1. Field of the Invention
The present invention relates to a data processing system having a floating point arithmetic unit and, more particularly, to a method and apparatus for performing quad precision floating point arithmetic operations on hardware implemented for less than quad precision.
2. Description of the Related Art
The arrival of computers has revolutionized the capabilities to perform complex numerical calculations rapidly. For example, before the availability of computers, weather forecasting was a practical impossibility. While theoretically possible, such forecasting requires many computations and, therefore, without the use of computers, takes so much time as to make the forecasts obsolete long before the computations could be finished. However, the availability of computers has made certain computations, such as weather forecasting, possible which without computers would have been impractical.

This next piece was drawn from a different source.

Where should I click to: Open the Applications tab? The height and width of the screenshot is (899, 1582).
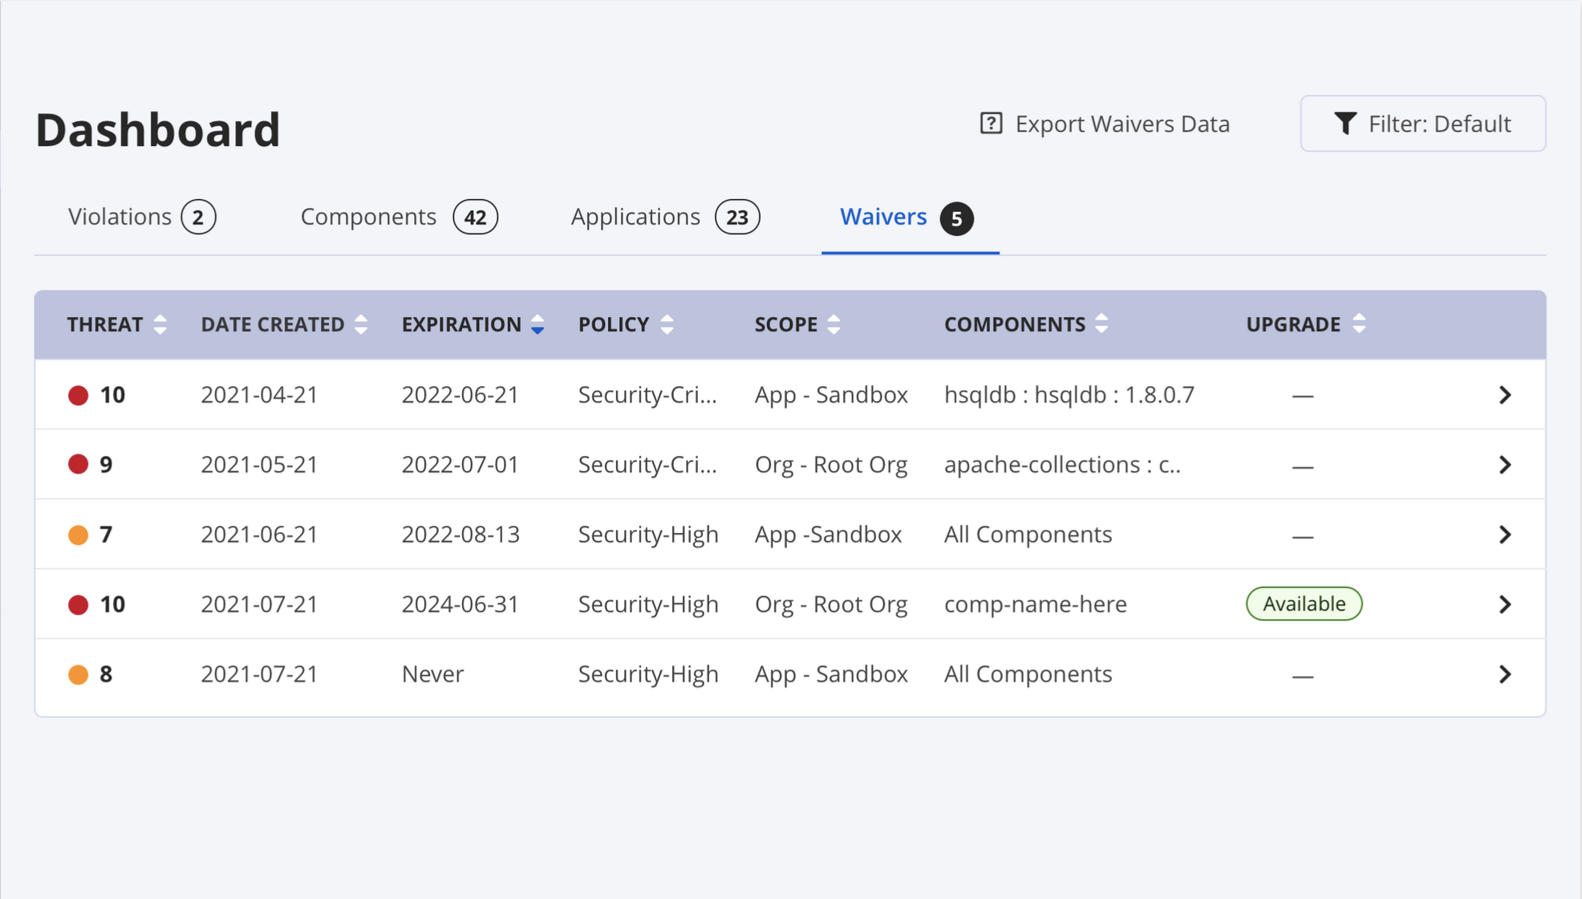tap(665, 218)
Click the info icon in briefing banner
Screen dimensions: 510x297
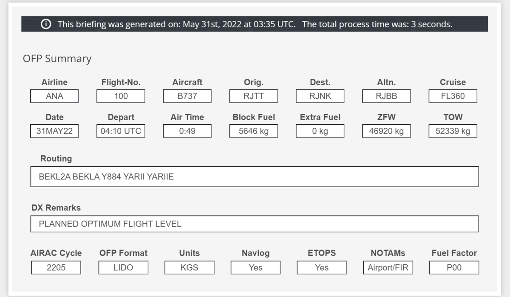(x=45, y=24)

Nevertheless, even with early computers, some calculations were too time-consuming to be practical. Other calculations, even if executable at sufficiently high speeds on special purpose computers, would be too slow on general purpose computers. However, with improvement in microprocessor performance, many more types of calculations can be executed in a reasonable amount of time. During the late 1980's, the performance of microprocessor-based machines improved at a rate of between 1.5 and two times per year. It is likely that this trend will continue. It is therefore now possible to carry out computations that only a few years ago would have been excessively slow or only possible on supercomputers and other special purpose computers.

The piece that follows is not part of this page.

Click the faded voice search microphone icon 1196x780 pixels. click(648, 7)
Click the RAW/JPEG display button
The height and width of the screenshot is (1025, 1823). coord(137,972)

Many time-consuming calculations are iterative procedures. Iterative procedures are prone to inaccurate results because of accumulation of round-off error. In floating point arithmetic every calculation may introduce a certain amount of round-off error. A small loss of precision due to round-off error may grow to a large inaccuracy after several iterations.

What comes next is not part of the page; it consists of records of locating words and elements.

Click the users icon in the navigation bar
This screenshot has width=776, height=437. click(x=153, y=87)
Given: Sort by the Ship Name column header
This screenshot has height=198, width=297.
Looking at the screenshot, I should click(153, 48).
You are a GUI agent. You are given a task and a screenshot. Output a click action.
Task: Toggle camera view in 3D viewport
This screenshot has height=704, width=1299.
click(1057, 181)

One example of round-off error is the effect of representing irrational numbers in a fixed number of bits. The degree of accuracy in a final result is proportional to the number of digits of significand used for intermediate results. Because modern architectures make highly iterative procedures feasible, it is desirable to maintain the accuracy of the results of those procedures by allowing their intermediate results to be stored in a format having many digits of significand.
An additional motivation for long significands is the problem of arithmetic operations involving quantities of vastly differing magnitudes, e.g., the addition of a very small quantity to a very large quantity. Procedures for floating point addition usually align the significand of each operand so that both quantities have the same exponent. This step is followed by adding the significands. Next, if the significand addition results in an overflow, the procedure increments the exponent of the result. The significand alignment procedure requires shifting one (or both) significand(s). Shifting a significand may cause some bits of the significand to be lost. Such losses result from shifting the significand beyond the field available for significand storage. Therefore, it is desirable to allow larger significands by extending the range within which shifts may be made without an excessive loss of precision.
IEEE standard 754 specifies a fraction field of 23 bits for single precision and a fraction field of 52 bits for double precision. These formats correspond to approximately seven and sixteen significant decimal digits, respectively. There are calculations that are inaccurate even when using double precision. Therefore, it is desirable to provide means for yet higher precision floating point calculations.
It is possible to build hardware for quad precision, but such hardware is not generally desirable. Quad precision hardware would require 128-bit wide data paths and arithmetic logic units. These data paths and large ALUs use area on micro processor chips that could be used for other functions. Furthermore, wider data paths and ALUs take up larger chip areas, and wider data paths and ALUs imply longer execution delays. While for some calculations quad precision is either desirable or necessary, for other calculations double precision or single precision is adequate. Because of the wider data paths on true quad precision processors, the double and single precision calculations would be slower on such hardware than on single and double precision hardware.
It is therefore desirable to provide for fast quad precision calculations without unduly slowing double and single precision calculations.
It is possible to provide for quad precision calculations on double precision hardware without modification to the hardware. However, such implementations are undesirably slow because they rely heavily on software for carrying out quad precision calculations.
Thus, there is a need for an improved technique for allowing high precision calculations without slowing lower precision calculations.